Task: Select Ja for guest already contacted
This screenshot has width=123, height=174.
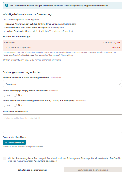Action: tap(4, 95)
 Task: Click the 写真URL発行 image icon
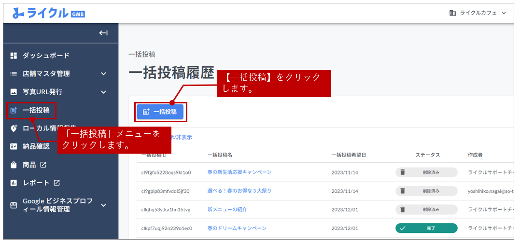point(14,92)
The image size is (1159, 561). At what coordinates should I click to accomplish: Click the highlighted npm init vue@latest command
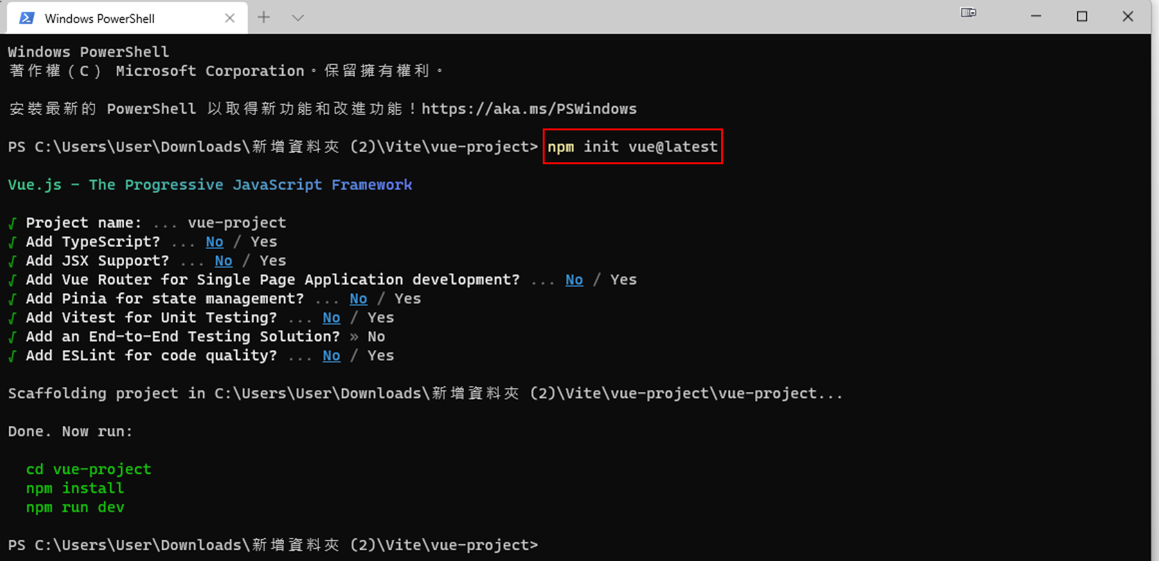tap(632, 147)
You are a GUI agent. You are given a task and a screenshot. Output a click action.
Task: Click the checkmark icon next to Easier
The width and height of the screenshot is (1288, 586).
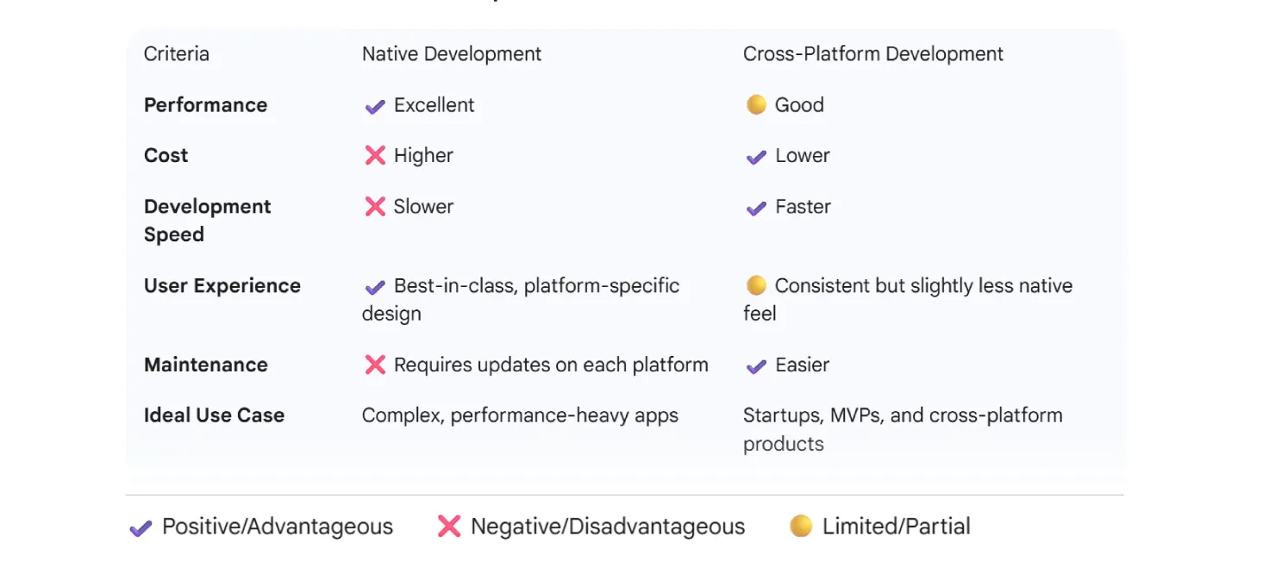pyautogui.click(x=756, y=366)
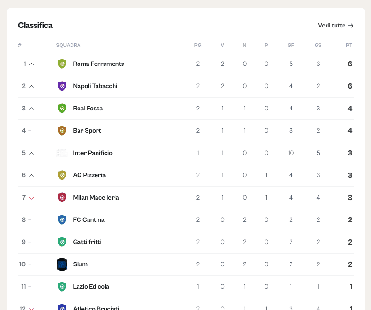Click the Milan Macelleria red shield badge

coord(62,197)
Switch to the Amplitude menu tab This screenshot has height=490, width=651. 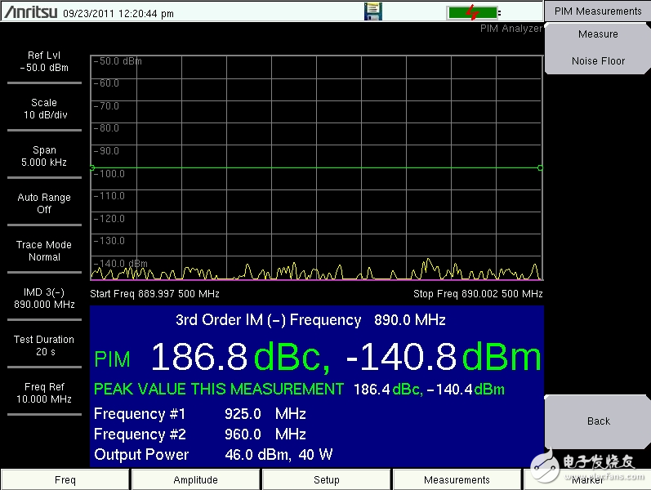coord(196,479)
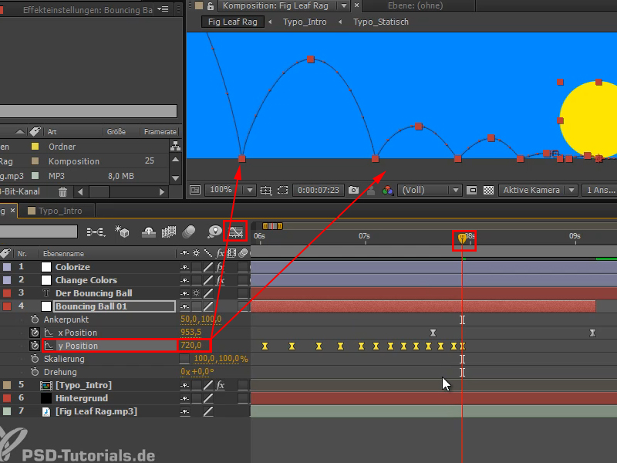617x463 pixels.
Task: Enable keyframing on the Skalierung stopwatch
Action: point(35,358)
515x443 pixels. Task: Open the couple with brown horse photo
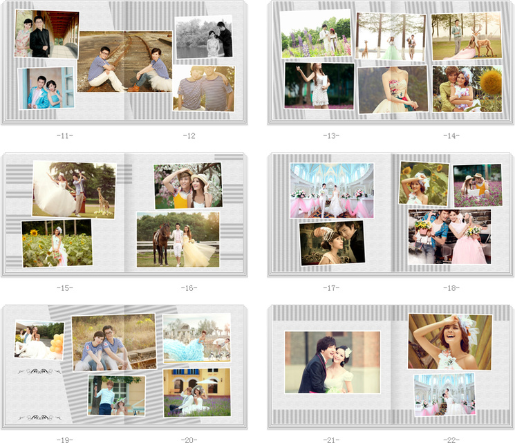(x=178, y=239)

**WORK ORDER**.
Retyping should start at the first line of the data above and stop after the line with "Task: Click the checkmark icon next to Easier", and no picture should be included.

**TASK OUTPUT**.
Task: Select Ja for guest already contacted
This screenshot has width=123, height=174.
Action: tap(4, 95)
 Task: Click the 写真URL発行 image icon
point(14,92)
The image size is (1159, 561). At what coordinates should I click to accomplish: Click the highlighted npm init vue@latest command
tap(632, 147)
You are a GUI agent. You are given a task and a screenshot. Output a click action.
Task: Click the checkmark icon next to Easier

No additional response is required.